▶ [Problem statement] Let the line containing "Open the run" serve as the first line of the answer and the final line of the entries as its last, with every line between copied exactly.

▶ [Given data]
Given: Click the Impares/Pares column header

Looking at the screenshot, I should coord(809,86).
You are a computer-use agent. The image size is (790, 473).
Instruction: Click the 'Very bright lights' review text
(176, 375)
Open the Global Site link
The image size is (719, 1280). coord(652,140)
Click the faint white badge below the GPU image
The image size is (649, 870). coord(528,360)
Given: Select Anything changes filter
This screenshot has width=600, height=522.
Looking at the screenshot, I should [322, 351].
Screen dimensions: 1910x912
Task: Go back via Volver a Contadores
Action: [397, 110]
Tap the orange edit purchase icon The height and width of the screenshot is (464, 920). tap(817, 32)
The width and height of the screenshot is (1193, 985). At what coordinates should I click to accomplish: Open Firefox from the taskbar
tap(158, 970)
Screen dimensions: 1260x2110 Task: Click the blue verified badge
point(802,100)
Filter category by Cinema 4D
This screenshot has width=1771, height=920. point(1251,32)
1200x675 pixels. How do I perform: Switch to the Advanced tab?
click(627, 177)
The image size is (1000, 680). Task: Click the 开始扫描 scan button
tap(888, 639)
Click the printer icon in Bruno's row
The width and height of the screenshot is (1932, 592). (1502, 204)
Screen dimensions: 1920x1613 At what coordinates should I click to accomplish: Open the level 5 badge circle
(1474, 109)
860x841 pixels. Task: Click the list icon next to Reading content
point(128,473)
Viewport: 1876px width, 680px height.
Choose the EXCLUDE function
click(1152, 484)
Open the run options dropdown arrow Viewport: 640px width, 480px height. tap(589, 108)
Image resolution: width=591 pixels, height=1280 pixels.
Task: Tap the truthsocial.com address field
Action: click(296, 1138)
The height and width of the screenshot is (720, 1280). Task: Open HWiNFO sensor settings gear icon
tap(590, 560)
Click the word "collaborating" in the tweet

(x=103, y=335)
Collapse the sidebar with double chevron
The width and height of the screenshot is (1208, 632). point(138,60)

▶ [Result for this exercise]
Open the run options dropdown arrow Viewport: 640px width, 480px height. tap(589, 108)
Image resolution: width=591 pixels, height=1280 pixels.
Task: Tap the truthsocial.com address field
Action: click(296, 1138)
The height and width of the screenshot is (720, 1280). Task: Open HWiNFO sensor settings gear icon
tap(590, 560)
Click the word "collaborating" in the tweet

(x=103, y=335)
Collapse the sidebar with double chevron
The width and height of the screenshot is (1208, 632). point(138,60)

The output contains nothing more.